Saturday, April 12, 2008

Hot, Hot Le Brea Tar Pits

A long time ago, when I was a young girl, my parents took me to the Le Brea Tar Pits during a family trip to L.A.

I have no idea how old I was, elementary aged for sure. Yet the museum made an impression on me.

Saber tooth tigers stuck forever in bubbling pools of hot tar? How could that not make an impression on a kid?

I'm all grown up now, nevertheless, the Le Brea Tar Pits was at the top of my list when it came to "Things I Wanted to do in L.A." I guess I wanted to know if my memories of the place held true.

Turns out that bubbling pools of hot tar still impress me.
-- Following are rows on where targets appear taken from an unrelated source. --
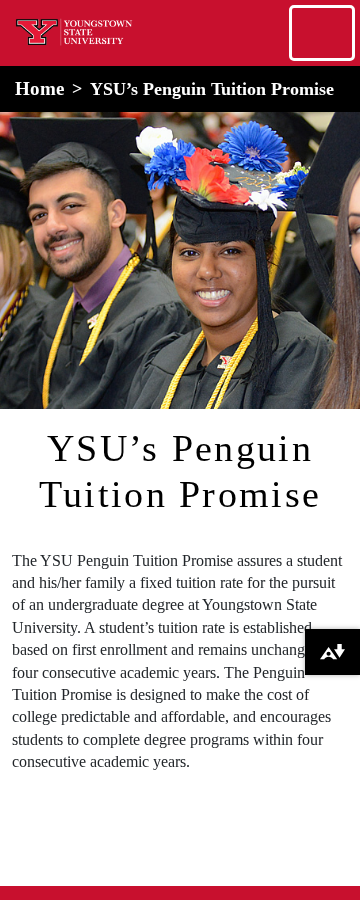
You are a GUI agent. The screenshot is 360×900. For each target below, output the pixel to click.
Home (39, 88)
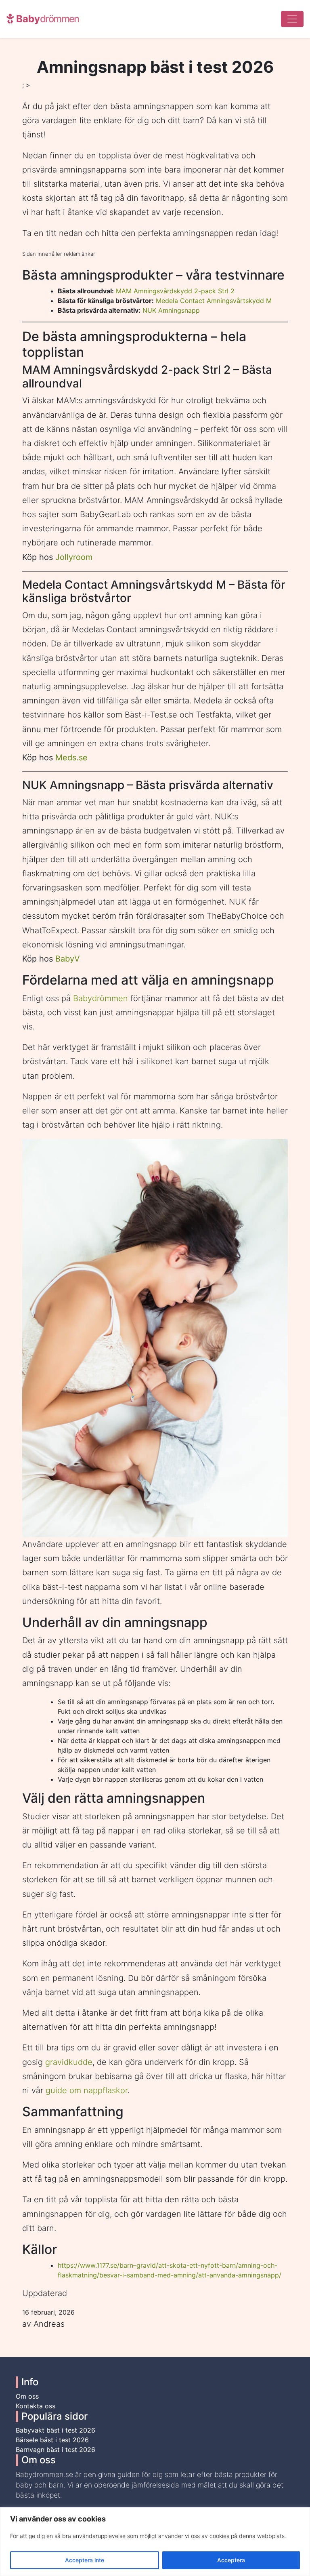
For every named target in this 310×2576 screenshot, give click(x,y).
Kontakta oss (35, 2406)
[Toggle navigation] (292, 19)
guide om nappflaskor (87, 2090)
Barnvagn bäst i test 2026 (55, 2450)
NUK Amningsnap (169, 310)
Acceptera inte (84, 2560)
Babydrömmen (100, 998)
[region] (155, 2541)
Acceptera (231, 2560)
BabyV (67, 959)
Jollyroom (73, 557)
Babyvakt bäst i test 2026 (55, 2430)
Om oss (27, 2396)
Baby (46, 19)
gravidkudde (68, 2062)
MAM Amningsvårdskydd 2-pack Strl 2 (175, 291)
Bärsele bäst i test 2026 (52, 2440)
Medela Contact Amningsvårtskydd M (214, 301)
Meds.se (71, 757)
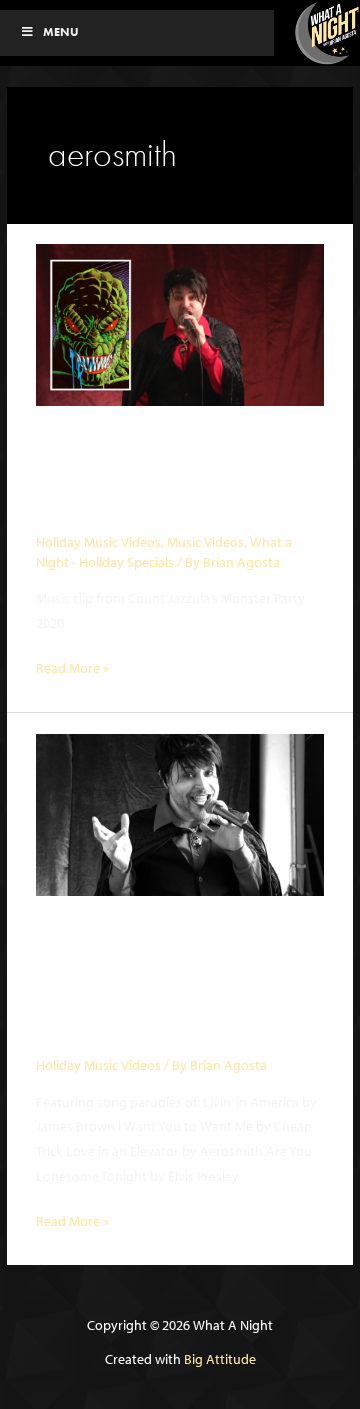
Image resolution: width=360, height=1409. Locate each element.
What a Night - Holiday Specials (164, 552)
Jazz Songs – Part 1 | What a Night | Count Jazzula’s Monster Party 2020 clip (159, 983)
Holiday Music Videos (98, 542)
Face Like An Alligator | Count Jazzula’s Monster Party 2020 (164, 477)
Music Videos (205, 542)
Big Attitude (220, 1359)
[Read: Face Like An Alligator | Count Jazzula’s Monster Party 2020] (180, 323)
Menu (61, 32)
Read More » (72, 669)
Even before we reached the door of the museum, we'd run across several places where tar was simply seeping up out of the ground.

And perhaps equally impressive is that the Le Brea Tar Pits are not on the outskirts of the city. They are in the middle of L.A.! Right on Wilshire Boulevard!
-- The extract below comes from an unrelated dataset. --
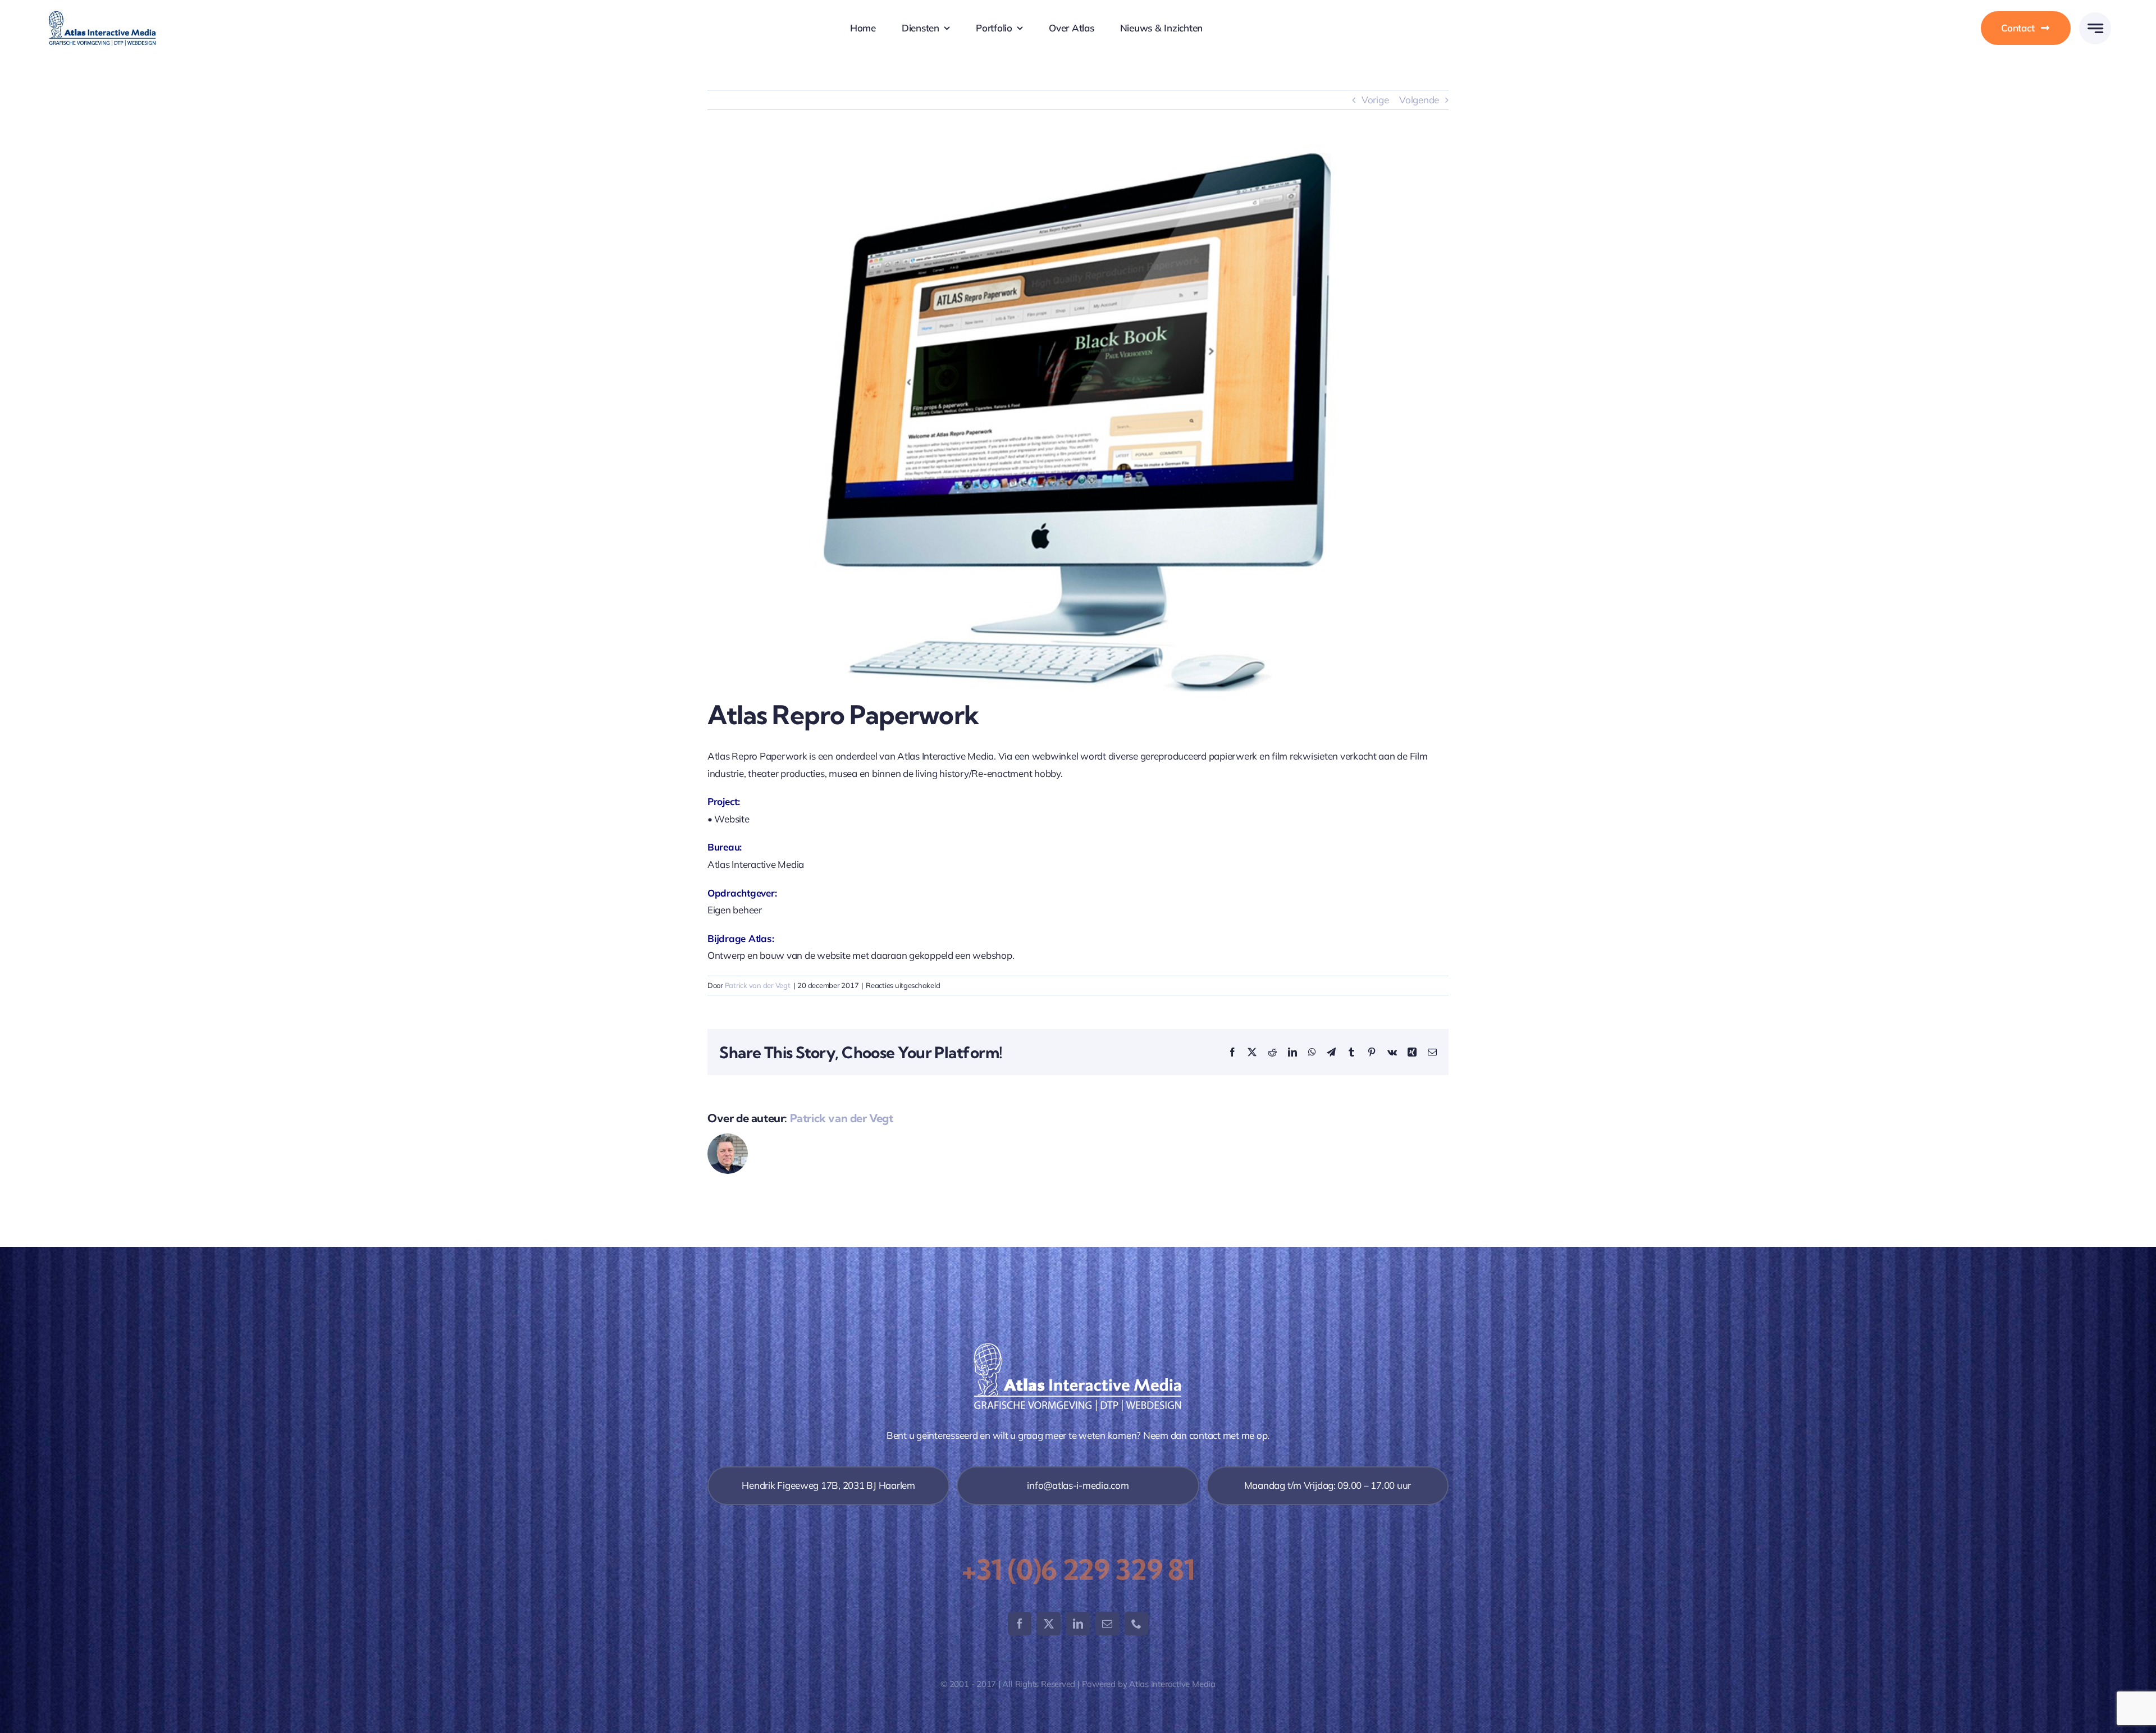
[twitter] (1049, 1623)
Imagine that! Underground pools of liquid tar are swimming just under the surface of our country's second largest city!

And while Ice-Age animals are no longer wandering astray and getting themselves all tangled up in goo, the museum showcases plenty examples of animals that did perish at the hands of tar.

Like this creature. It's a "Harlan's Ground Sloth." The animal is extinct, but 76 skeletons of the species have been excavated from the tar pits at Le Brea.

Even though there were displays of extinct deer, wolves, mammoths, and saber tooth cats (not tigers, cats is the correct name I learned), it was the remains of this goofy looking half bear-half sloth that most fascinated me.

It reminded me of a similar extinct animal my hubby and I had run across in way southern, southern Chile - the mylodon.

And no wonder the tar pits were especially bubbling during my visit. In the afternoon, we spotted a bank sign boasting a temperature reading of 107!

The news later reported Saturday's high at 96. No matter. It was still hot enough to boil tar.